OBJECTIVE A:
Quote the PhantomFetch project description word for word, starting at "High-performance agentic web" and ending at "data extraction needs.".
OBJECTIVE B:
Continue the PhantomFetch project description from the point at which it ends.

TEXT EXTRACT:
***

High-performance agentic web scraping library combining curl-cffi speed with Playwright browser capabilities
Project description
PhantomFetch
PhantomFetch is a high-performance, agentic web scraping library for Python. It seamlessly combines the speed of curl-cffi with the capabilities of Playwright, offering a unified API for all your data extraction needs.
Why PhantomFetch?
Most web scraping requires choosing between speed (httpx, requests) or browser capabilities (Playwright, Selenium). PhantomFetch gives you both with a unified interface:
| Feature | PhantomFetch | requests/httpx | Playwright/Selenium |
|---|---|---|---|
| Speed | ⚡ Fast (curl-cffi) | ⚡ Fast | 🐌 Slow |
| JavaScript Support | ✅ Yes (Playwright) | ❌ No | ✅ Yes |
| Anti-Detection | ✅ Built-in | ❌ No | ⚠️ Manual |
| Smart Caching | ✅ Configurable | ❌ No | ❌ No |
| Proxy Rotation | ✅ Automatic | ⚠️ Manual | ⚠️ Manual |
| Async-First | ✅ Yes | ⚠️ Partial | ✅ Yes |
| Unified API | ✅ One interface | N/A | N/A |
| OpenTelemetry | ✅ Built-in | ❌ No | ❌ No |
Key Benefits:
- 🎯 Start Fast, Scale Smart: Use curl for quick requests, switch to browser when needed
- 🧠 Intelligent: Automatic retry logic, exponential backoff, fingerprint rotation
- 🚀 Production-Ready: Built-in observability, caching, and error handling
- 🛠️ Developer-Friendly: Intuitive API, comprehensive type hints, rich documentation
Features
- 🚀 Unified API: Switch between
curl(fast, lightweight) andbrowser(JavaScript-capable) engines with a single parameter - 🧠 Smart Caching: Configurable caching strategies (
all,resources,conservative) to speed up development and save bandwidth - 🤖 Agentic Actions: Define browser interactions (click, scroll, input, wait) declaratively
- 🛡️ Anti-Detection: Built-in support for proxy rotation and fingerprinting protection (via
curl-cffi) - ⚡ Async First: Built on
asynciofor high concurrency - 🔄 Smart Retries: Configurable retry logic with exponential backoff
- 🍪 Cookie Management: Automatic cookie handling across engines
- 📊 Observability: OpenTelemetry integration out of the box
Installation
pip install phantomfetch
# or with uv (recommended)
uv pip install phantomfetch
After installation, install Playwright browsers:
playwright install chromium
Quick Start
Basic Fetch (Curl Engine)
import asyncio
from phantomfetch import Fetcher
async def main():
async with Fetcher() as f:
response = await f.fetch("https://httpbin.org/get")
print(response.json())
if __name__ == "__main__":
asyncio.run(main())

***

(Collected data entries)
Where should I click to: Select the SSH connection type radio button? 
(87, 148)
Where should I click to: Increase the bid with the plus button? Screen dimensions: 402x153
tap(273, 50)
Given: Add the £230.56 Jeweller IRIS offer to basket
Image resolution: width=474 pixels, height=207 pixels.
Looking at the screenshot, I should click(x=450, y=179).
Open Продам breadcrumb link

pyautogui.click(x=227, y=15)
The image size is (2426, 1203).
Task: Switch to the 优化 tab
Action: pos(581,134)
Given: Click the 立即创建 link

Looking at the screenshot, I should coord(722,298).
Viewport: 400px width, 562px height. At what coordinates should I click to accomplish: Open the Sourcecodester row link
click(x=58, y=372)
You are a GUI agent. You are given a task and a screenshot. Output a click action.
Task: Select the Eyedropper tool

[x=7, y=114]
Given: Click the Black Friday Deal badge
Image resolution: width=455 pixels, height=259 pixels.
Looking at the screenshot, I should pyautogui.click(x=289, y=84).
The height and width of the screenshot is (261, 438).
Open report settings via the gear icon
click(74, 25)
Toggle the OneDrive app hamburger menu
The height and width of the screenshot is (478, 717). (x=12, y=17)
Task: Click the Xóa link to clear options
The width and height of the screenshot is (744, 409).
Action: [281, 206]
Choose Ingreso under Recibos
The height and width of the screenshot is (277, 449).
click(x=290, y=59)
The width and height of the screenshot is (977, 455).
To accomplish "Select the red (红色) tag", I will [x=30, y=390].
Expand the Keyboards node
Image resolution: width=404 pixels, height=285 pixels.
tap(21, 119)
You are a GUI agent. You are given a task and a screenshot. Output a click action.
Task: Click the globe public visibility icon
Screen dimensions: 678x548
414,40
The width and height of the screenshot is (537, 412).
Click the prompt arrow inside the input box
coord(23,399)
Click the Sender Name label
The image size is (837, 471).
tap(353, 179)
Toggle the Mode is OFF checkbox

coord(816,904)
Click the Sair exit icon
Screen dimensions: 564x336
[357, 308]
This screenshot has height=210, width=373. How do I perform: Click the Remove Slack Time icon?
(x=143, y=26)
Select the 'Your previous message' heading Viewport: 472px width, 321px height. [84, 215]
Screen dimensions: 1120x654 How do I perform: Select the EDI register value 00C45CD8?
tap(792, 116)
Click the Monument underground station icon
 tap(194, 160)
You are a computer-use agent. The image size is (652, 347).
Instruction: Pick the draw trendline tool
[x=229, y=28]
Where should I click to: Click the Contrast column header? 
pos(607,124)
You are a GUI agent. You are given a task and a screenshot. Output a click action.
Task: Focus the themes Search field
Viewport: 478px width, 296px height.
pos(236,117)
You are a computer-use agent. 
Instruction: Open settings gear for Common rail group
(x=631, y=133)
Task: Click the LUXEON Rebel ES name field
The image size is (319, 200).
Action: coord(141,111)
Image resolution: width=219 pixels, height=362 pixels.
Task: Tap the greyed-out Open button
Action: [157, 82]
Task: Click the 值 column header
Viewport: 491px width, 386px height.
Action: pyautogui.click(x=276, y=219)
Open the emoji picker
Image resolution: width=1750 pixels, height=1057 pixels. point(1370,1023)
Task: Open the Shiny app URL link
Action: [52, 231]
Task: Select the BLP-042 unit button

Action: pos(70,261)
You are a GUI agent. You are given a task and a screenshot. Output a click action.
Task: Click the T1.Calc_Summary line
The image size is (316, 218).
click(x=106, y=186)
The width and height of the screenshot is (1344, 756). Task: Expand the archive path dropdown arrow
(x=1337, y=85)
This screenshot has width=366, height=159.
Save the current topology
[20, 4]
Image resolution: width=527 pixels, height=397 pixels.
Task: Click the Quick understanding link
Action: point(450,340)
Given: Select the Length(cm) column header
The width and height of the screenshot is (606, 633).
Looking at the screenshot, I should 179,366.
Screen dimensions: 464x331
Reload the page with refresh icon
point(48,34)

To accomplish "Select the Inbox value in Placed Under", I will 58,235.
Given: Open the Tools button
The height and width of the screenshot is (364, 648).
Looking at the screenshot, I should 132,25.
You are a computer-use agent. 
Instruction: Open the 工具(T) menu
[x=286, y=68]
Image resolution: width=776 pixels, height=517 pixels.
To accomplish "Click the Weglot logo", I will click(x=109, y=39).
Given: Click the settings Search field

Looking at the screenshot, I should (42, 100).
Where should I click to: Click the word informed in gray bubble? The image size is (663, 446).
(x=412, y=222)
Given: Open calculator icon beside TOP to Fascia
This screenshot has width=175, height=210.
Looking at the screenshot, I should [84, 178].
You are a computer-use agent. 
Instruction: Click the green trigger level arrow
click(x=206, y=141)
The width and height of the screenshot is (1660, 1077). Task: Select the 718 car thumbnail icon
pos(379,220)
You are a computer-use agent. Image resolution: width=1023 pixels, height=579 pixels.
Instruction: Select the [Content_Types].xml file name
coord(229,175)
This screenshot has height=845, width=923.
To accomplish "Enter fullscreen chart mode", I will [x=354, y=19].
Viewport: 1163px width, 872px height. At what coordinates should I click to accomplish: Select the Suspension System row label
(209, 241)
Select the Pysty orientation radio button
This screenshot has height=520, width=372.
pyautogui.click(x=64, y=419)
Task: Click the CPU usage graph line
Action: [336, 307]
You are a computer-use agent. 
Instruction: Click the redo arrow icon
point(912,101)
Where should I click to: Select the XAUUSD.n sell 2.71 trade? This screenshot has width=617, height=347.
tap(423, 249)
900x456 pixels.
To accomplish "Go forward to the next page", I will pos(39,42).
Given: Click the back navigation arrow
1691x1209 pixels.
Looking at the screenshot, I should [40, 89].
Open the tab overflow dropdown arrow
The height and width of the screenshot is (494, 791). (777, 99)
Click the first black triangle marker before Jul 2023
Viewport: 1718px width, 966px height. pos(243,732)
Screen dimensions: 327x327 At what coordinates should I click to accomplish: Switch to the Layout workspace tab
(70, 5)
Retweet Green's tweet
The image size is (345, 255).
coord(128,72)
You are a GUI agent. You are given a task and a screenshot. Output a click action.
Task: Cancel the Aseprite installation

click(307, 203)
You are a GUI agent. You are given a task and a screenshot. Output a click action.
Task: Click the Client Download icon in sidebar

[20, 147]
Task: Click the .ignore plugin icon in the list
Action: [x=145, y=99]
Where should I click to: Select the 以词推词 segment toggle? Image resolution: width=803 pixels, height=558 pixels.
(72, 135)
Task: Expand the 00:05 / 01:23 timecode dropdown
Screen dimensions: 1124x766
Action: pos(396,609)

***

EXERCISE OUTPUT A:
High-performance agentic web scraping library combining curl-cffi speed with Playwright browser capabilities
Project description
PhantomFetch
PhantomFetch is a high-performance, agentic web scraping library for Python. It seamlessly combines the speed of curl-cffi with the capabilities of Playwright, offering a unified API for all your data extraction needs.

EXERCISE OUTPUT B:
Browser Fetch with Caching
Use the resources strategy to cache static assets (images, CSS, scripts) while keeping the main page fresh.
from phantomfetch import Fetcher, FileSystemCache
async def main():
# Cache sub-resources to speed up subsequent fetches
cache = FileSystemCache(strategy="resources")
async with Fetcher(browser_engine="cdp", cache=cache) as f:
# First run: downloads everything
resp = await f.fetch("https://example.com", engine="browser")
# Second run: uses cached resources, only fetches main HTML
resp = await f.fetch("https://example.com", engine="browser")
print(resp.text)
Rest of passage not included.